In this article we will try to present a short tour at the climbing fields of the mountain (fields suitable for winter). These fields are those of Kofoi and Anavra. On the mountain there are 2 more fields suitable for the rest seasons of the year, and we will refer to these in another upcoming article. Let’s start out tour:
Climbing field Kofoi, sector A
The village of Kofoi is located at the centre of Othris sierra. Close to the village there are 2 climbing fields, equipped with sport climbing routes. The one is presented here, while the other which is still “under development” and which has much tougher routes, will be presented in the near future.
Access: The village of Kofoi is located 12km from the city of Almyros. Almyros is located at the 289km of the national road from Athens to Larissa. You can get accommodation in local hotels and have your meals in many restaurants or taverns of the area. To get to the field of Kofoi, you follow the country road that connects the city of Almyros with the village and while you are at the middle (50%) of this route you will see the block at your right. It is the only one at that distance. You can park at the side of the road where the path leading to the field begins. Walking time is approximately 10-15 mins.

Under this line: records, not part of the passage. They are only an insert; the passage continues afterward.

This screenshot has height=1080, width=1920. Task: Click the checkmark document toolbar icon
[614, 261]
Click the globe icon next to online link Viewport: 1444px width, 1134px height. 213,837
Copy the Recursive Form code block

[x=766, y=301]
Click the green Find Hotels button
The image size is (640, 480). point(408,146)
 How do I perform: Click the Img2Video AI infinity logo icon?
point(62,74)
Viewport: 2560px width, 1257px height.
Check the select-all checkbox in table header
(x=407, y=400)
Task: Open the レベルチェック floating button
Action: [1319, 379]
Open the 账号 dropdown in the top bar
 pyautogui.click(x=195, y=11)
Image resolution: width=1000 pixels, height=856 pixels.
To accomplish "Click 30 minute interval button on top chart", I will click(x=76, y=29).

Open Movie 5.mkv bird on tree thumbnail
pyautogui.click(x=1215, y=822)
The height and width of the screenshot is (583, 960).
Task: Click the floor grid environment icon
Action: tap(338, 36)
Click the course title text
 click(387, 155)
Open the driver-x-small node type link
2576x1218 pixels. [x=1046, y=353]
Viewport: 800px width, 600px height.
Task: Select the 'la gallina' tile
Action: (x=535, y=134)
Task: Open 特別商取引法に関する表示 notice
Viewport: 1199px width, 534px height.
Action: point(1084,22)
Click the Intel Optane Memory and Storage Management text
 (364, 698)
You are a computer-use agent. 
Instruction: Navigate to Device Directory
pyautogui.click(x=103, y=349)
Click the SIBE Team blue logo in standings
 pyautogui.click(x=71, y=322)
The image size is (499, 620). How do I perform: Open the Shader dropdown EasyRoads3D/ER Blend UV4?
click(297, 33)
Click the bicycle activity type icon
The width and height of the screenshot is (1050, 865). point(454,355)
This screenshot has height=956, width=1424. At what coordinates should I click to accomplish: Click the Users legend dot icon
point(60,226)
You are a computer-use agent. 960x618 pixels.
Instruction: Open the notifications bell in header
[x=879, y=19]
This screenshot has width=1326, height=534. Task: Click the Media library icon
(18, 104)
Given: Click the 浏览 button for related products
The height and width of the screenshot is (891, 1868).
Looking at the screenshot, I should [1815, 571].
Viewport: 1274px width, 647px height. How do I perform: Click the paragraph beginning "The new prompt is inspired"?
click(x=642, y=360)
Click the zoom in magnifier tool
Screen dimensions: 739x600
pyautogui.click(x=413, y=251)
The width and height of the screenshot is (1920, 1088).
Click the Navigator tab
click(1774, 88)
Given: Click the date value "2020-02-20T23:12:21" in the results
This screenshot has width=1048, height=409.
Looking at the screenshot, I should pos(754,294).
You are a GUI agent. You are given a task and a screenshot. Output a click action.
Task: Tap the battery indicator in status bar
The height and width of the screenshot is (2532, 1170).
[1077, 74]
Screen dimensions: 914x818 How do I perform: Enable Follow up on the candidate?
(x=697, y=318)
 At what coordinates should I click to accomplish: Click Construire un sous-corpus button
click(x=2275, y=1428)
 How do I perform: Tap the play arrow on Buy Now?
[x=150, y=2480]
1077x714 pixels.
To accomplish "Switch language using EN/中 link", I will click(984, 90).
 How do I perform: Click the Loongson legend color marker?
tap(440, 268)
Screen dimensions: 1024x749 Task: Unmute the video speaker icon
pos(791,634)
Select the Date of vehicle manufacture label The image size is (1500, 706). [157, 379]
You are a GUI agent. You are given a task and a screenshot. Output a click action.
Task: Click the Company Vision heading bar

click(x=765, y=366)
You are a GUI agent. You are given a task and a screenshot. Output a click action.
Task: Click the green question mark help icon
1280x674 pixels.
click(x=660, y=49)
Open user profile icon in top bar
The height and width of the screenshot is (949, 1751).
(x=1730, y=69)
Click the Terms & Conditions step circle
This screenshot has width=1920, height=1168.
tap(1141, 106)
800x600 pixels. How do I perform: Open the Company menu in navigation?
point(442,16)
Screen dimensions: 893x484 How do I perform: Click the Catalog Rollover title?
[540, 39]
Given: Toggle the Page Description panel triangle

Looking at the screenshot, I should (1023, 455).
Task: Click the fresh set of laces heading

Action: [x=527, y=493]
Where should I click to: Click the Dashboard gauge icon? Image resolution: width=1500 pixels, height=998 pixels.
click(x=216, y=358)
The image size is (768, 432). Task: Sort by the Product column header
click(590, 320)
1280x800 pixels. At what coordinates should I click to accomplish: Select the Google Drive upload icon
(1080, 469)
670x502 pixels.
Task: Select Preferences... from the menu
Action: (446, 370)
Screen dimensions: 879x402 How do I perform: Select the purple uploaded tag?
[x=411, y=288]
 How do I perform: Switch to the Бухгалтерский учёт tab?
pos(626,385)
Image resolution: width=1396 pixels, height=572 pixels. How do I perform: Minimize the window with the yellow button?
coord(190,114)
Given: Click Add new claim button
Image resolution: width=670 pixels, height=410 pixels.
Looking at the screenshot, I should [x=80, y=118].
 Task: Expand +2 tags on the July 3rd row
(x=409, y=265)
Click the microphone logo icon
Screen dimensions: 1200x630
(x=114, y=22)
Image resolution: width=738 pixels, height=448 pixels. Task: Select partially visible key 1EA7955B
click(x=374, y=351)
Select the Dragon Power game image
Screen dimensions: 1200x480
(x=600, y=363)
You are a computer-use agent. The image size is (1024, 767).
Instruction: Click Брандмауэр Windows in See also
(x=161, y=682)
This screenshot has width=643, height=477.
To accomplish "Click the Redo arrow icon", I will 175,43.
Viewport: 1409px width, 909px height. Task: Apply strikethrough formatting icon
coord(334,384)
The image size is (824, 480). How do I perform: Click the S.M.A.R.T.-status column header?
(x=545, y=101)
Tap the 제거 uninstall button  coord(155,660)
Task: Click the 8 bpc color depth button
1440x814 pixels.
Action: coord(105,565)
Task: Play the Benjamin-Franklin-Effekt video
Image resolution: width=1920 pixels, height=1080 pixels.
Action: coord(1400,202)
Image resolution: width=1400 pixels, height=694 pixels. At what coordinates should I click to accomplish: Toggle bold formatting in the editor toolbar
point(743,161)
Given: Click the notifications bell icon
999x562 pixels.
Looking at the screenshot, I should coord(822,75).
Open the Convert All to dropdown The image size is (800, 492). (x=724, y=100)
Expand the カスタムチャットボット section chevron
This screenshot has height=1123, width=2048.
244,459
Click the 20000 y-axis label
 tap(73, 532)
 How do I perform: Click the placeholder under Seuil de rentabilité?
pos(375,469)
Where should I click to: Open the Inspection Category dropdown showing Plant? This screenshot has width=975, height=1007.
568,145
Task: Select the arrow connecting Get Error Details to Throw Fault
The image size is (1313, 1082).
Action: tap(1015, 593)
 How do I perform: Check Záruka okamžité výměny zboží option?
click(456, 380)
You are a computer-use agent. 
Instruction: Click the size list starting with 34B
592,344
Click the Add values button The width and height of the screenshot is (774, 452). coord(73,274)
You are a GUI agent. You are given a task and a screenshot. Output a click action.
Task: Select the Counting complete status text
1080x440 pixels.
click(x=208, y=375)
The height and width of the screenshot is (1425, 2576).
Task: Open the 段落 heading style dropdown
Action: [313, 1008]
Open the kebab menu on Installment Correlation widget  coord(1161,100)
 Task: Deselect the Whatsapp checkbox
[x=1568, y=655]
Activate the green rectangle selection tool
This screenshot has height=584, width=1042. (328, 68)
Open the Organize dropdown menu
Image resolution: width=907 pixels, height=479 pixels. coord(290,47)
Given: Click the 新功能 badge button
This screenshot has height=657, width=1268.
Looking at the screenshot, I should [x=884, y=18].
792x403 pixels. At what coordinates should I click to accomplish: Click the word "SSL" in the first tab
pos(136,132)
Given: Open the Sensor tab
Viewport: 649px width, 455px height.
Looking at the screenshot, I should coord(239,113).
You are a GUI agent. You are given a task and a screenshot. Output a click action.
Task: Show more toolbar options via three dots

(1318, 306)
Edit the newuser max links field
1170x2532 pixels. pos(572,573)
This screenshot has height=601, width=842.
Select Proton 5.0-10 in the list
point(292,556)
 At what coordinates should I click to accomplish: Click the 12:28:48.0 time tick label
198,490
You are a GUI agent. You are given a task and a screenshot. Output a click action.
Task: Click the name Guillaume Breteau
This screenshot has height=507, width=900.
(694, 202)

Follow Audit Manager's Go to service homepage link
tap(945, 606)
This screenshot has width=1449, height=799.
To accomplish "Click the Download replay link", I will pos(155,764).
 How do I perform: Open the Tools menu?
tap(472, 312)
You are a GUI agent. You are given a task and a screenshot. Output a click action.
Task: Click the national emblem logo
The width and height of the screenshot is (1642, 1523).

Characteristics of the field: At this area 19 routes exist already and there is ground to open another 2 or 3 at most, in order for the field not to lose its aesthetics. The development of the routs varies from 12m to 26m, so a 60m rope is suggested. You will need 14 quickdraws for the larger routes. So far, the difficulty of the routes varies from 5c+ to 8a+?. The orientation of the field is south, thus the climbing is very pleasant during winter time, as well as in the spring and autumn, while in summer it is good only during some very cool days.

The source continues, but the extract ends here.